▶ _PAGE EXCERPT_:

+---+

Also half a million, $555,000, was spent on a building wrap, while Canada Post headquarters gets renovated. The government spent over $200,000 developing the illustration on the cover of budget 2017.
When we start to see spending patterns and choices like this, it raises legitimate questions about the government's priorities.
This leads me to the second part. When we talk about those choices, what invariably comes up are the missed opportunities. The budget implementation bill, because it would implement certain measures of the budget announced earlier this year, gives members of Parliament a large amount of latitude to talk about some of the choices that were not made.
For example, we asked the Minister of Finance if he could include provisions to cap CEO stock options, CEOs who make use of this loophole to shelter some of their income. We asked him to actively fight tax havens. We asked him to establish an all-important $15 minimum wage for federal workers to show that kind of leadership to our provincial counterparts and to show that we actually cared about the workers of our country. We could have made huge investments in energy efficiency home renovations. We could have addressed accessibility problems linked to housing, drinking water, mental health services, and education in first nation communities. More important, we could have established a universal pharmacare program, a program that the parliamentary budget officer conservatively estimated would save Canadians over $4 billion. Unfortunately none of these provisions were implemented.
In March 2017, the government supported our party's motion to tackle tax havens and place a cap on those same tax loopholes for CEOs, as I just mentioned. However, while the government supported it, we are still waiting for that concrete action to address the problems caused by tax measures benefiting those at the top.
The previous Conservative speaker talked about a tax system that increasingly treated some at the top differently from those at the bottom. He used the term “nickel and diming”, and I could not agree more. Vulnerable sectors of our Canadian society, such as those suffering from diabetes, are unable to access the disability tax credit. I have seen the cost to these families to treat their diabetes. Meanwhile, high-flying millionaires, Liberals friends at the top, can use tax havens and measures about which none of us at the bottom could even dream.
This goes to a sense of fairness. We need to institute that fairness in our tax system. We need to see that the government is supremely confident and serious about tackling this widespread problem. The paradise papers have only released the tip of the iceberg of how deep this problem goes, how deep the rot goes, and it really needs to be addressed.
The government likes to talk about the child benefit. Of course, families receiving money is a good thing, but it still does nothing to address the chronic shortage of available child care spaces. I have families talk to me about this all the time. The fact is that they cannot afford to get a second job because the cost of child care is so high and the spaces are simply unavailable.
At least one party in the House consistently and constantly talks about these issues, whether standing up for minimum wage, adequate retirement security for our workers, or ensuring families get real breaks, and that is the NDP. It is why I joined this party. I will continue to stand with it to raise these issues on behalf of my wonderful constituents of Cowichan—Malahat—Langford to ensure we get the true progressive policies our country deserves.

+---+

▶ _DATA PROVIDED_:
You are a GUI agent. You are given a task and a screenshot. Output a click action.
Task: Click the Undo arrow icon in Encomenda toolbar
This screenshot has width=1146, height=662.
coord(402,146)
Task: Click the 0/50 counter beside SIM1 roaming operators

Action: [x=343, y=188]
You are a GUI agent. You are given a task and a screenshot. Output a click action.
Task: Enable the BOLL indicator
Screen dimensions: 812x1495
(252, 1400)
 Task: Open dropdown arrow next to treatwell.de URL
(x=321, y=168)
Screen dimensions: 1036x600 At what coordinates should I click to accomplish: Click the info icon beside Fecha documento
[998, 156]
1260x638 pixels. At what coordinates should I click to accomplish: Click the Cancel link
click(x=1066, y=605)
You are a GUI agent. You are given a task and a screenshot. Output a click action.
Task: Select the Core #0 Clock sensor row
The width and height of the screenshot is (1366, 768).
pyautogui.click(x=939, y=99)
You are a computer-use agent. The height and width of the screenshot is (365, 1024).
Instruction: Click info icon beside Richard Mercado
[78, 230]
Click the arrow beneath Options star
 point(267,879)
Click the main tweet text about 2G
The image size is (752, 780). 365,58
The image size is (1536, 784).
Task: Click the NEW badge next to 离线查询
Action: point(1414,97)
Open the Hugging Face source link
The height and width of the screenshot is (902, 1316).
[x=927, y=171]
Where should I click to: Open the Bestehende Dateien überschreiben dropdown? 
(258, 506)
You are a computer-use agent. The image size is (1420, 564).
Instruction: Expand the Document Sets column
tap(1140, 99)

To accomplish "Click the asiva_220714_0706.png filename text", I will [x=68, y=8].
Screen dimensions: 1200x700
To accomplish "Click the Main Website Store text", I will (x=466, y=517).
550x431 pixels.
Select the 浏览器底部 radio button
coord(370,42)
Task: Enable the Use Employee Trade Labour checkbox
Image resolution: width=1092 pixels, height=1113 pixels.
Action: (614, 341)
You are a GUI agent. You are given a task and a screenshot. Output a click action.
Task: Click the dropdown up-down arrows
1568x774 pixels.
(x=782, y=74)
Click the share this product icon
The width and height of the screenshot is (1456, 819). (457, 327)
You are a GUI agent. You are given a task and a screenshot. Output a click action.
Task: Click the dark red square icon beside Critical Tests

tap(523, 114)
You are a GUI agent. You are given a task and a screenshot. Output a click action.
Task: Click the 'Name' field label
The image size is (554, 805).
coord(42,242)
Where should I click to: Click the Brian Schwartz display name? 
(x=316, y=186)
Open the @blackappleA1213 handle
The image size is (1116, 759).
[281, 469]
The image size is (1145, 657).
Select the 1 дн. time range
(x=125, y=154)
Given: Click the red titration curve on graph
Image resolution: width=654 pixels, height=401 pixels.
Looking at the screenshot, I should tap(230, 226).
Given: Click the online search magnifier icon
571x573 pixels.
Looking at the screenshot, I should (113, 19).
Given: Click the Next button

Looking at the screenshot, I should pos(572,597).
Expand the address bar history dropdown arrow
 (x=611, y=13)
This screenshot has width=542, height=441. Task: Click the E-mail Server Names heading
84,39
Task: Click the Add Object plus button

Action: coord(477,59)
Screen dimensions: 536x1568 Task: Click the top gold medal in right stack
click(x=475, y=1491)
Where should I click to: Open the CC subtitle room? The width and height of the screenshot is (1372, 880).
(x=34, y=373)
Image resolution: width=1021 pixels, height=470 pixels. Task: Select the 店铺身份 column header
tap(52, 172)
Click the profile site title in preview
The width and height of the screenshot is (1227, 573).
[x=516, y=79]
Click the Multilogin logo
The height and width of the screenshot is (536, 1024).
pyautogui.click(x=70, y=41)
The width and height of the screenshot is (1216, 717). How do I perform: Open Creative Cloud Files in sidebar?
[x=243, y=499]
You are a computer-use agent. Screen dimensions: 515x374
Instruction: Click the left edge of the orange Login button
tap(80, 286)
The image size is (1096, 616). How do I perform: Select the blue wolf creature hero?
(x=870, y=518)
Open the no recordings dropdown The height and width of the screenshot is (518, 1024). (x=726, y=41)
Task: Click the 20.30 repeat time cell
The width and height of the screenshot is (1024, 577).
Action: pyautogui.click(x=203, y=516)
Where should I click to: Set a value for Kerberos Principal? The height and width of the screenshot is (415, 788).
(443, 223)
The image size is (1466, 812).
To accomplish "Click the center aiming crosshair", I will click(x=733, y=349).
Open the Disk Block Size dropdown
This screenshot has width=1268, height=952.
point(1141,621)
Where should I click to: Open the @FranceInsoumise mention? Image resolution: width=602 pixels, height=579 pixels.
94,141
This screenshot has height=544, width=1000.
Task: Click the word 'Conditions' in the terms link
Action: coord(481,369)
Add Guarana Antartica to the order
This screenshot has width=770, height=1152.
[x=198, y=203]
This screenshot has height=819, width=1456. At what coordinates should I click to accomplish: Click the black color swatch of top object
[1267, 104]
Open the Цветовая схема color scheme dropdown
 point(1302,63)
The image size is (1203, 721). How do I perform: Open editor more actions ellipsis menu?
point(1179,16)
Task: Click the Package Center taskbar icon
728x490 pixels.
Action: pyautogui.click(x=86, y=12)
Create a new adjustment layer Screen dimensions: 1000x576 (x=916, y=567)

+---+

▶ _EXERCISE SET_:
- 1) Summarize the speech in two sentences.
- 2) According to the speech, how much did the parliamentary budget officer estimate a universal pharmacare program would save Canadians?
Answer using only the speech.

▶ _ANSWER SET_:
- 1) The speech criticizes government spending choices, such as $555,000 on a building wrap and over $200,000 on the budget 2017 cover illustration. It also lists measures the speaker's party asked for that were not implemented, including a cap on CEO stock options, action on tax havens, a $15 federal minimum wage and universal pharmacare, and it calls for fairness in the tax system while noting a chronic shortage of child care spaces.

- 2) Over $4 billion, by a conservative estimate.